Rewrite every line of the material below as a numbered list, skipping blank lines and leaving out the pictures.
## begin DATASET ENTRIES
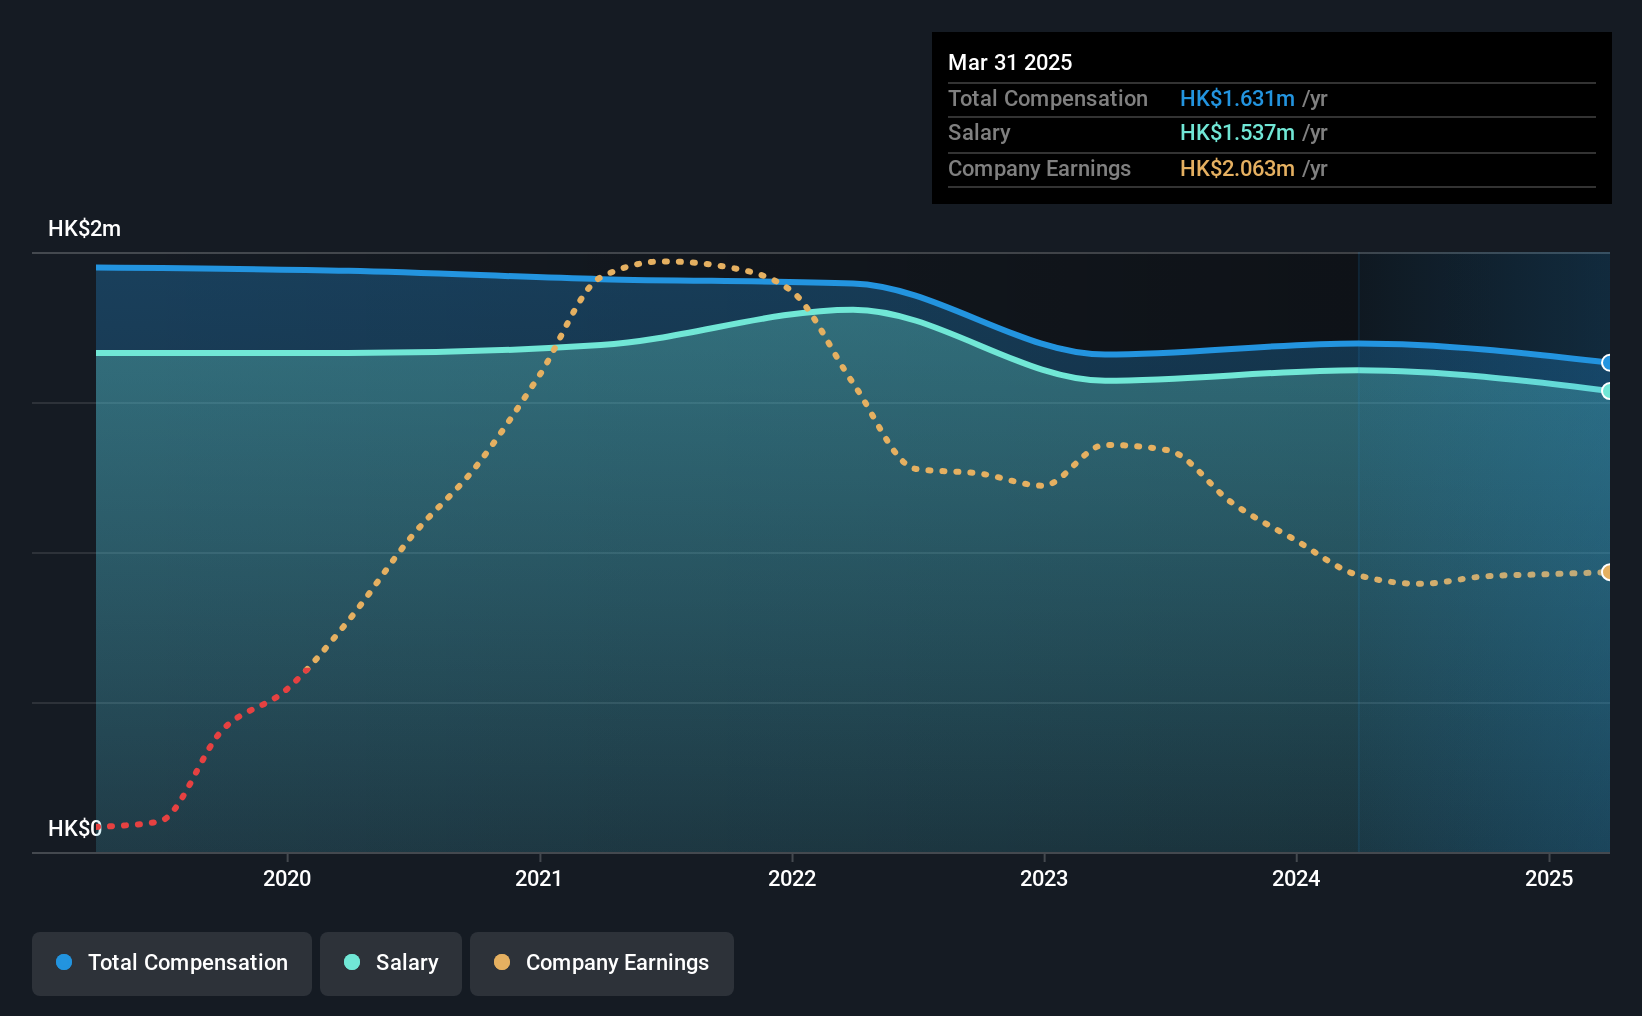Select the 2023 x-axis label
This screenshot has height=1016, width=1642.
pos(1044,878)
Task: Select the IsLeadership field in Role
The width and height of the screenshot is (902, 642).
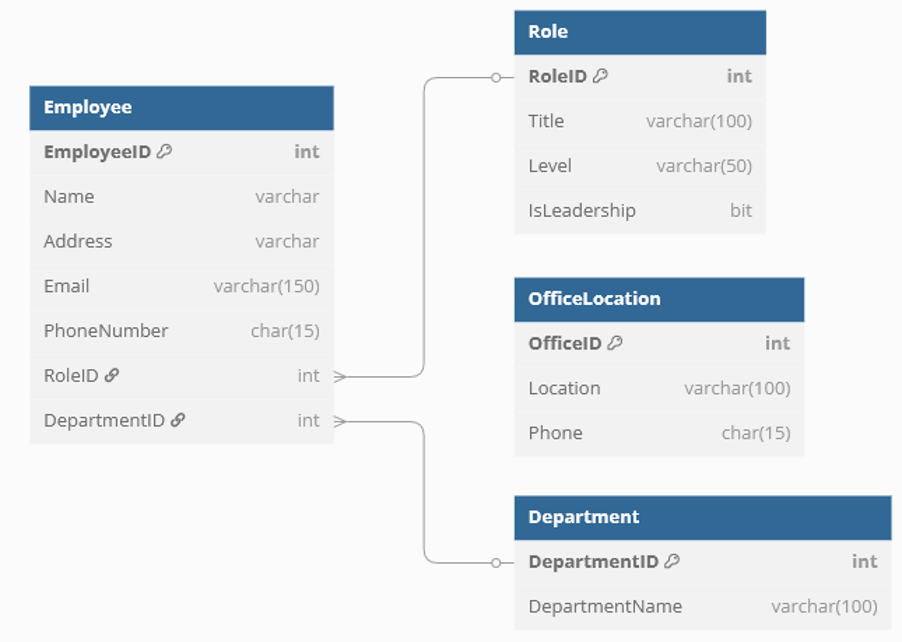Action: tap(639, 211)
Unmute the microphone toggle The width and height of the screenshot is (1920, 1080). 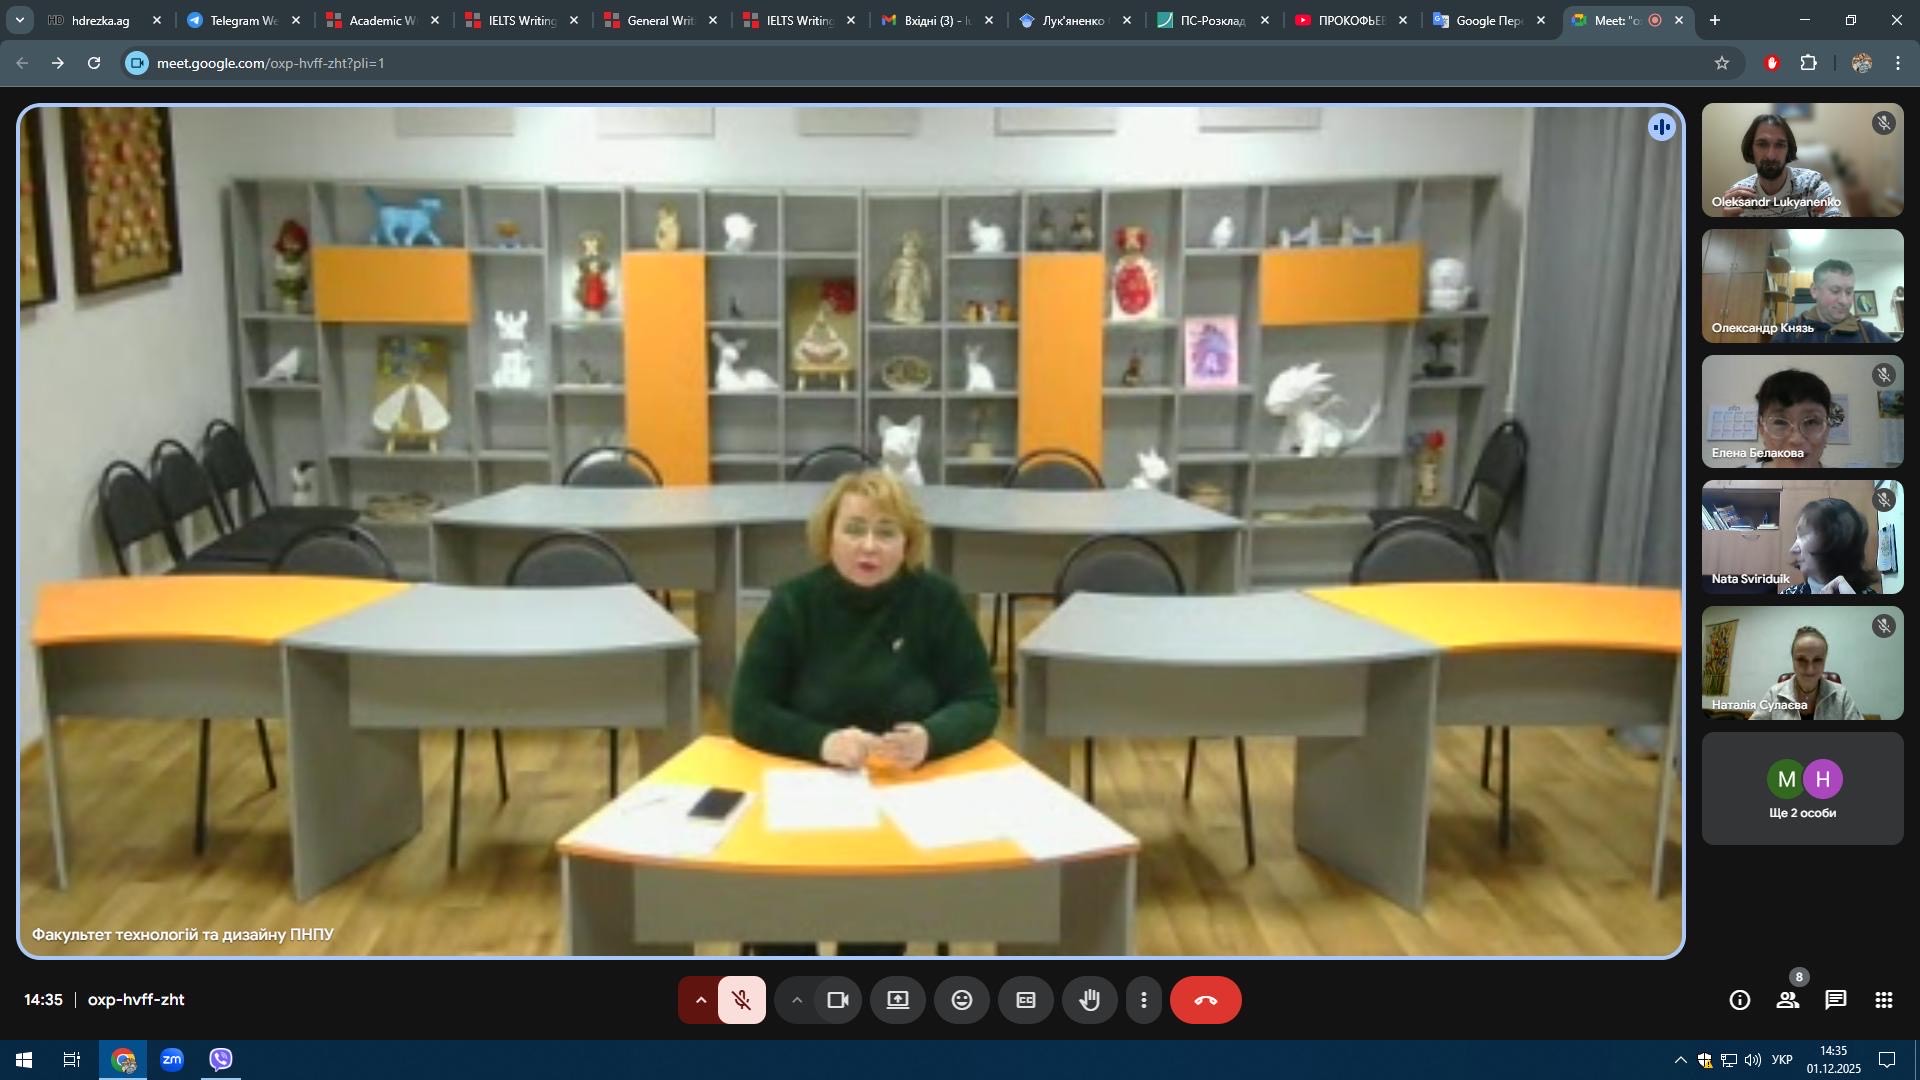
## end DATASET ENTRIES
■ FINAL ANSWER ■
1. Select the 2023 x-axis label
2. This screenshot has height=1016, width=1642.
3. pos(1044,878)
4. Task: Select the IsLeadership field in Role
5. The width and height of the screenshot is (902, 642).
6. Action: tap(639, 211)
7. Unmute the microphone toggle The width and height of the screenshot is (1920, 1080). 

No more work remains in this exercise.